As reported last September, ENSCO 74, a MLT Super 116-C, was lost and presumed sunk in the aftermath of Hurricane Ike. At the time of the storm, the rig had been located in approximately 230 feet of water 92 miles from shore in South Marsh Island Block 149. ENSCO conducted extensive aerial and sonar reconnaissance following the storm but failed to locate the rig.

Ensco maintains insurance policies for removal of wreckage and debris. Ensco also maintains liability policies which it believes will provide coverage for losses resulting from the incident for which Ensco may have responsibility, including any environmental issues, subject to a $10 million self-insured retention.

Ensco is relying on information primarily from the U.S. Coast Guard regarding the incident and has not had an opportunity to conduct an independent investigation of the facts surrounding the incident.

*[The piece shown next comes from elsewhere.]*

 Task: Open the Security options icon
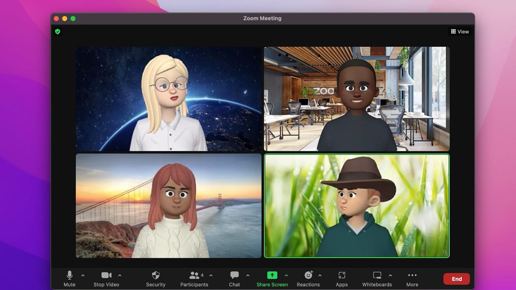tap(155, 275)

The U.S. Coast Guard issued a press release on March 8, 2009, which stated as follows:

"GALVESTON, Texas -- Coast Guard Marine Safety Unit Galveston personnel are monitoring lightering operations on the 900-foot tank ship SKS Satilla, 65 miles south of Galveston.

"Lightering operations began today, and weather conditions permitting, operations are scheduled to be complete Tuesday, March 10, 2009.

"The SKS Satilla is currently stable after sustaining damage to a large area along the port side of the ship's hull below the waterline. A remotely operated underwater vehicle contracted by SMIT Salvage retraced the tank ship's course to investigate the cause of the damage.

"The underwater vehicle discovered a submerged mobile offshore drilling unit, the ENSCO 74, in the vicinity of the ship's location prior to the incident. The ENSCO 74 was reported missing after Hurricane Ike. The unit's owner, ENSCO Offshore Company, has been notified. They are planning to place a marker buoy at the location, and salvage the unit as soon as possible.

"'Right now, we are achieving all of our objectives. The vessel remains stable and the crew is safe. No oil has been released into the water. We plan to continue offloading the entire cargo of over 41 million gallons of oil to two tank ships, and then ensure the damaged tanker makes it safely to a shipyard for repairs. The sunken mobile offshore drilling unit that we discovered today will be properly marked with a buoy to prevent additional accidents, and ultimately salvaged,' said Cmdr. James Elliott, commanding officer of MSU Galveston."